Given, a device which is always turned on, and does a Bluetooth Low Energy advertising every second.
I have to implement an application for Android tablets which connects to this device via Bluetooth Low Energy, sends some commands and then disconnects from it.
Minimum Android version: the one which works best, I'm free to decide.
I started with API 21 (Android 5.0, Lollipop)
The issues the BLE stack has, caused trouble also for me: I'd like to issue a successful direct connection using the object retrieved by BluetoothAdapter#getRemoteDevice(MACAddress: String) method, and it always fails.
Below are the questions / answers / posts that I've found and seems useful (maybe these will help someone):
Beside these, I looked into the BluetoothDevice's source code, and I've found out that the Context parameter of the connectGatt() method is not used at all:
https://android.googlesource.com/platform/frameworks/base/+/master/core/java/android/bluetooth/BluetoothDevice.java#1899
Wondering if can this be one of the reasons of the flaws the BLE stack has?
Also, I don't understand what is the difference between a BluetoothDevice object retrieved by the scanner vs the one retrieved by BluetoothAdapter#getRemoteDevice(MACAddress: String) method.
If I issue a direct connection (autoconnect parameter is set to false when calling connectGatt()) on the device got via scanning, the connection usually succeeds.
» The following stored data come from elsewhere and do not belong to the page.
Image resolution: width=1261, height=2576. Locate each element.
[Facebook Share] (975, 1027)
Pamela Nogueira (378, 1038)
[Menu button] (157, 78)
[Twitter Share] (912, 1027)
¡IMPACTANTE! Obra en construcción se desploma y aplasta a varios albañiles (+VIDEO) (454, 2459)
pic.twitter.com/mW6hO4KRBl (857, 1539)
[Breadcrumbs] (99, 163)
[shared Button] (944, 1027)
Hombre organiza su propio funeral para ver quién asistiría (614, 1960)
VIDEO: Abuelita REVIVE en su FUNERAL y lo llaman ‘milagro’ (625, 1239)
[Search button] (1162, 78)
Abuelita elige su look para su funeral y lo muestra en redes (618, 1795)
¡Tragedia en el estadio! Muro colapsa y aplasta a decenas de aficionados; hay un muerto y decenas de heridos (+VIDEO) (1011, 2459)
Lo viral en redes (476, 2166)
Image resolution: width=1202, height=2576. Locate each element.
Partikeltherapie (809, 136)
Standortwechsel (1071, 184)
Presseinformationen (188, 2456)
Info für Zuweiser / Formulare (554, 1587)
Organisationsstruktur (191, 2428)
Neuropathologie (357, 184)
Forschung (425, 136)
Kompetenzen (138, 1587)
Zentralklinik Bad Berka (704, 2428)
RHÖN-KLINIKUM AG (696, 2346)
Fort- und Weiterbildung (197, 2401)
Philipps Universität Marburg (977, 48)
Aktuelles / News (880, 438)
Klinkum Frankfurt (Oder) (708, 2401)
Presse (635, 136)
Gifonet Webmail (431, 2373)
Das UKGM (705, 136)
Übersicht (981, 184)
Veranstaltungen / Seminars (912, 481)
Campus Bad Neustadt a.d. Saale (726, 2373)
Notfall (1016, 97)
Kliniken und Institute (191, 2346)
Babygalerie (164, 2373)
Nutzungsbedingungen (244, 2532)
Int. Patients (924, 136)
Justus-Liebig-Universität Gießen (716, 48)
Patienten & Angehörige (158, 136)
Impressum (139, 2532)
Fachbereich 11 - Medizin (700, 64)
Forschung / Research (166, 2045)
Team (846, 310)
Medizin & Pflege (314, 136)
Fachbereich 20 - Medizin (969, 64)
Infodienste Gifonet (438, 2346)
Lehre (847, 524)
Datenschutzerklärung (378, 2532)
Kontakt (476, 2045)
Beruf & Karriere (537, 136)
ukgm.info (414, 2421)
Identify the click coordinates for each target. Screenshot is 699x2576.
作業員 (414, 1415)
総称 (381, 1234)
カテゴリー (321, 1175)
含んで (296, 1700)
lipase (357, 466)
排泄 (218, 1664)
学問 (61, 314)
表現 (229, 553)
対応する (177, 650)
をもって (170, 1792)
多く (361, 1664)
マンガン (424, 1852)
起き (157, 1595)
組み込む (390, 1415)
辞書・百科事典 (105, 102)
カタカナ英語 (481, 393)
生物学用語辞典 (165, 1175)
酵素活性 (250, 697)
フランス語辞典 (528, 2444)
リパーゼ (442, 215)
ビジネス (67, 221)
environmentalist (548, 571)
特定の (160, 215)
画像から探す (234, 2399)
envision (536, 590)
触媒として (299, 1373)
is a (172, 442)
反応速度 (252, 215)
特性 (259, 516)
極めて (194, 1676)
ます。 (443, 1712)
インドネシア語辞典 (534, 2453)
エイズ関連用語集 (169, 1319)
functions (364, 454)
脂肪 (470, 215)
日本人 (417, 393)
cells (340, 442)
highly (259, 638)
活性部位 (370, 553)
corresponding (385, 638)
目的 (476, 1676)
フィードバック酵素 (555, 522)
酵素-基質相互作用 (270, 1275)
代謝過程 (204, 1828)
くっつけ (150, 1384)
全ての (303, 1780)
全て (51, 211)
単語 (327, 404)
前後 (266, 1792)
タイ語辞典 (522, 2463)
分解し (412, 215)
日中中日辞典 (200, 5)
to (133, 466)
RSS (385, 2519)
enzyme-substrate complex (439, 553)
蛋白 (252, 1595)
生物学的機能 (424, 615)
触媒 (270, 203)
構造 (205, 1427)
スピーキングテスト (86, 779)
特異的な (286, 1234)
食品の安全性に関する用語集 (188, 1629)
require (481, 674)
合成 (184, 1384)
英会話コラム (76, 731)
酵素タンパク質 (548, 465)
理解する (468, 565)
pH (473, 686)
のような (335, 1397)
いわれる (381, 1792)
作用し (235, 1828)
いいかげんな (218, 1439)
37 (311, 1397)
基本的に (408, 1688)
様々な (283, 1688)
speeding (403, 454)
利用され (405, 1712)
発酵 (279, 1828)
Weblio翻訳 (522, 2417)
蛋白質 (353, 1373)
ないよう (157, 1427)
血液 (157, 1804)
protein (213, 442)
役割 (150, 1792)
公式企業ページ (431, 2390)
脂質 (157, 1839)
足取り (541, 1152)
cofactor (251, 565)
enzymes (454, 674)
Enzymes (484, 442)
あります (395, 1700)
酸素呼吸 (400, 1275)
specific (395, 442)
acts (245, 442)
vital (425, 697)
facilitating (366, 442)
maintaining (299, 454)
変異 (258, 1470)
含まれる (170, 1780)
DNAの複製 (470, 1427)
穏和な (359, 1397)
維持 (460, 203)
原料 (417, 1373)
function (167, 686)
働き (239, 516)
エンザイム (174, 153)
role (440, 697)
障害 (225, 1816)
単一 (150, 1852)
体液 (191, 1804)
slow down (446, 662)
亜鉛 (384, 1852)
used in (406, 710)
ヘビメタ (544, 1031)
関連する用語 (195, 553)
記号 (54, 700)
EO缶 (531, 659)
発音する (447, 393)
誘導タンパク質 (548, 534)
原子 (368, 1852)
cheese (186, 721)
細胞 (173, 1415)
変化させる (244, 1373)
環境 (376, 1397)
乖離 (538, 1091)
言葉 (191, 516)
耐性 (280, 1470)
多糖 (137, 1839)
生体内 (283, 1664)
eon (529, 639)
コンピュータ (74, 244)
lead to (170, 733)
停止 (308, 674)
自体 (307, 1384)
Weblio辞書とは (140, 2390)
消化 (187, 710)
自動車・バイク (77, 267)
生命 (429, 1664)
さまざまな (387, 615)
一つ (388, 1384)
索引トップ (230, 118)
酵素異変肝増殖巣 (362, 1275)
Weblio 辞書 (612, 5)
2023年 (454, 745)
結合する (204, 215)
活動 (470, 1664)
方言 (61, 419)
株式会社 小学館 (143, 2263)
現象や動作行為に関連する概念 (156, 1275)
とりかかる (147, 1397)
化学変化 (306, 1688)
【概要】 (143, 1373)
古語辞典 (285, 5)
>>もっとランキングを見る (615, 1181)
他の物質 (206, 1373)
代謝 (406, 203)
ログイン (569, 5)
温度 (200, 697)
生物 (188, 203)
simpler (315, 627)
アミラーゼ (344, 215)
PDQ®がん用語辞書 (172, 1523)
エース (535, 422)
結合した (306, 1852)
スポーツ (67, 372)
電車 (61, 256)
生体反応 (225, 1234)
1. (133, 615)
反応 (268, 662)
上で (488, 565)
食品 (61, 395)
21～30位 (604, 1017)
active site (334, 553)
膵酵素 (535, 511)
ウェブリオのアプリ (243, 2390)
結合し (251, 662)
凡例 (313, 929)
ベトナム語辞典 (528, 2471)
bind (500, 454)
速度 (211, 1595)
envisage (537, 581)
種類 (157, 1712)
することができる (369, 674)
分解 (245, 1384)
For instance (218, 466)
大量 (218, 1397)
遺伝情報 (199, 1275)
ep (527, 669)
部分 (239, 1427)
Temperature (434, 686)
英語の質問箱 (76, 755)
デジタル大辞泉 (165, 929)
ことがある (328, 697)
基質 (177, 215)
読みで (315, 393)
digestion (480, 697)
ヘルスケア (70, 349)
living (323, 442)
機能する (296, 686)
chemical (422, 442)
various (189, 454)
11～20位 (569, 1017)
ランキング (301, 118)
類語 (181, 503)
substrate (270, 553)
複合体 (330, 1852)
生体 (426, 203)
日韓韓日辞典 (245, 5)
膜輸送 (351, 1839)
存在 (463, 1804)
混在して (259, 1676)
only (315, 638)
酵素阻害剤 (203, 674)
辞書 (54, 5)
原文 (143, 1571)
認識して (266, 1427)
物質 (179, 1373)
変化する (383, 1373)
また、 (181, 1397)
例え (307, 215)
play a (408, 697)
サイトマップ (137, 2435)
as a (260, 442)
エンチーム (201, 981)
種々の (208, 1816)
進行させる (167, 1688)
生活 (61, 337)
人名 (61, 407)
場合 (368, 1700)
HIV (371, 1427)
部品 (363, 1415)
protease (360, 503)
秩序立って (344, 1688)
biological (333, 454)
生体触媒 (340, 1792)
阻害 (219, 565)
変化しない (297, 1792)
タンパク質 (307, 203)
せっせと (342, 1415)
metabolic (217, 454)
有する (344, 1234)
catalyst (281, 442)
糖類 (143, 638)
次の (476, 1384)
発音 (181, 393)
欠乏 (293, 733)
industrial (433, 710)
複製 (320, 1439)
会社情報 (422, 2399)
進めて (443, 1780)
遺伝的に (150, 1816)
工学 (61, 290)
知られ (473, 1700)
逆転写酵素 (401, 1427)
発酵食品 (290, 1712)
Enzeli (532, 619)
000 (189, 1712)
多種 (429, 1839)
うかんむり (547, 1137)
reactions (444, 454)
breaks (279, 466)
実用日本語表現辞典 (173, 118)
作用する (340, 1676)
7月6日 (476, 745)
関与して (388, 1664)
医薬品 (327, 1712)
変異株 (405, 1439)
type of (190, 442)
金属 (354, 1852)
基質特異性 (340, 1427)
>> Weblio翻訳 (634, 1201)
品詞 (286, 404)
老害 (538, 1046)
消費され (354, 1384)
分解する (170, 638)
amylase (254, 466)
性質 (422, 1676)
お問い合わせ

But, a direct connection always fails (status = 133, timeout) when using the object retrieved by getRemoteDevice().
As the device I want to connect to advertises itself every second, I expect the direct connection to always / most of the time work, like in the case of scanning.
Because the background connection (autoconnect parameter set to true) is very slow, I cannot rely on that.
Also, because the scanning is unreliable and slow, I cannot force the user to wait every time the application starts.
The context parameter was used in earlier Android versions but apparently wasn't needed anymore. You should still pass a valid context to be compatible with earlier versions, or newer if they decide to make use of it again.
There shouldn't be any difference. But if you just connect by Bluetooth Device address, you will notice the flaw in the API that you cannot pass the address type (public or random). So if you try to connect to a static random address, that will probably fail unless you have first scanned the device. This is because Android keeps a cache of a addresses and which address type it had in the latest advertisement. So try to first scan and make sure you see the device you want to connect to. Then try to connect using BluetoothAdapter#getRemoteDevice(MACAddress: String).